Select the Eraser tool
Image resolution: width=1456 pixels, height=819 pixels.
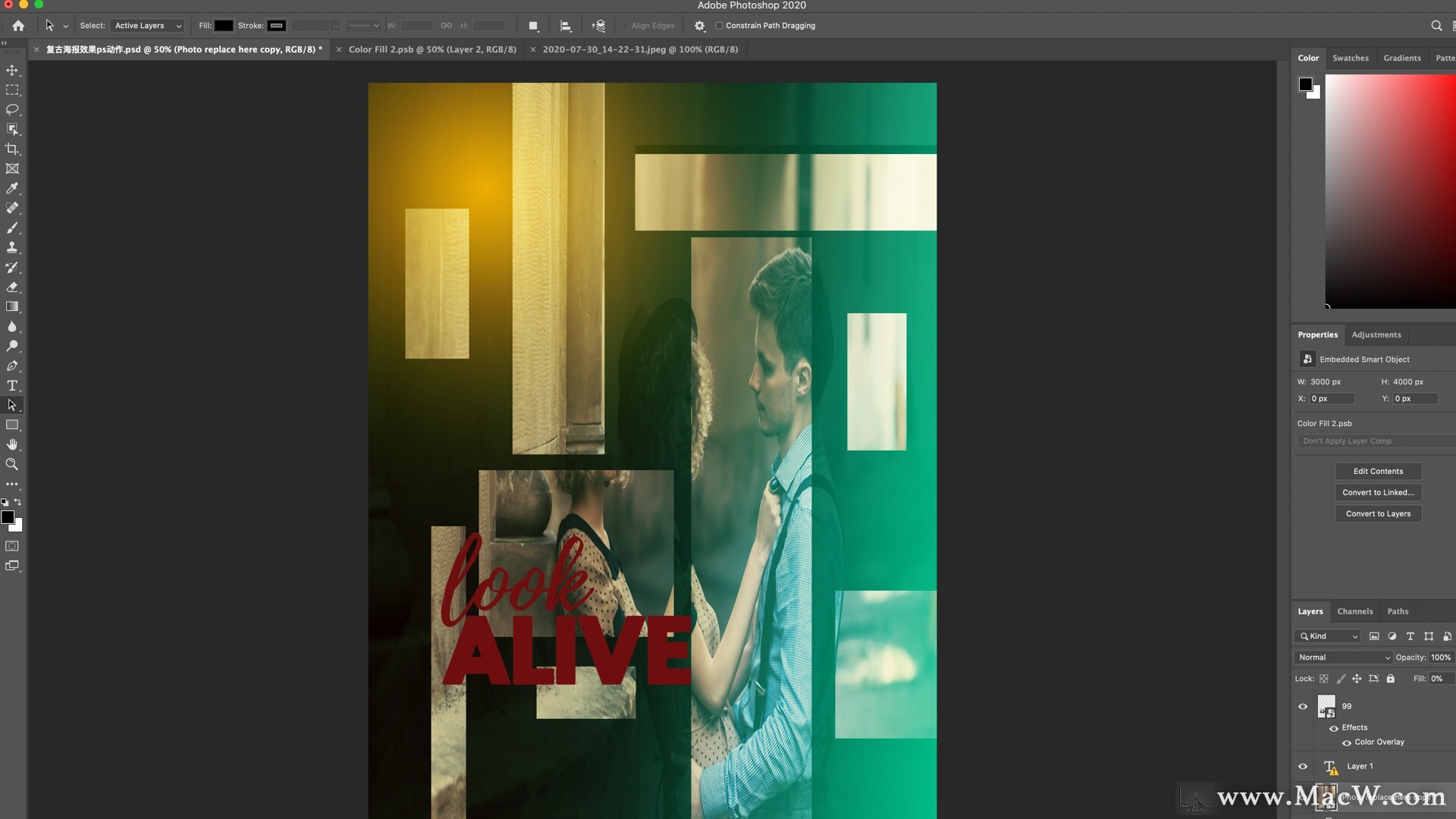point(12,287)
--
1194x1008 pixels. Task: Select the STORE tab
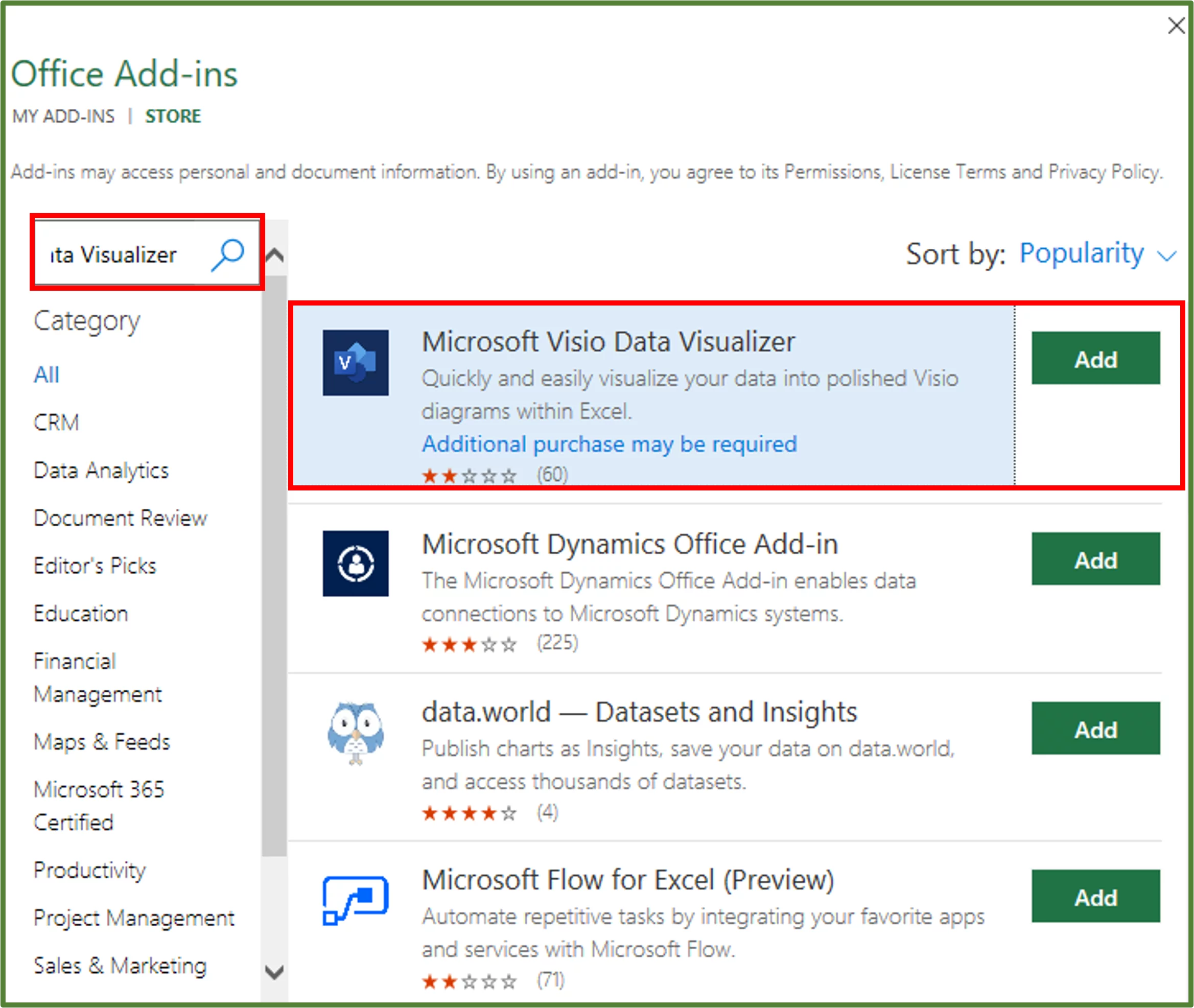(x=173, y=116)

• [Exercise instructions] Please output everything from the line containing "Select the Eraser tool" down to the line containing "point(12,287)" as a JSON list of strings, one string per line, leaving out blank lines and the pictures.

• [Solved exercise]
[
  "Select the Eraser tool",
  "Image resolution: width=1456 pixels, height=819 pixels.",
  "point(12,287)"
]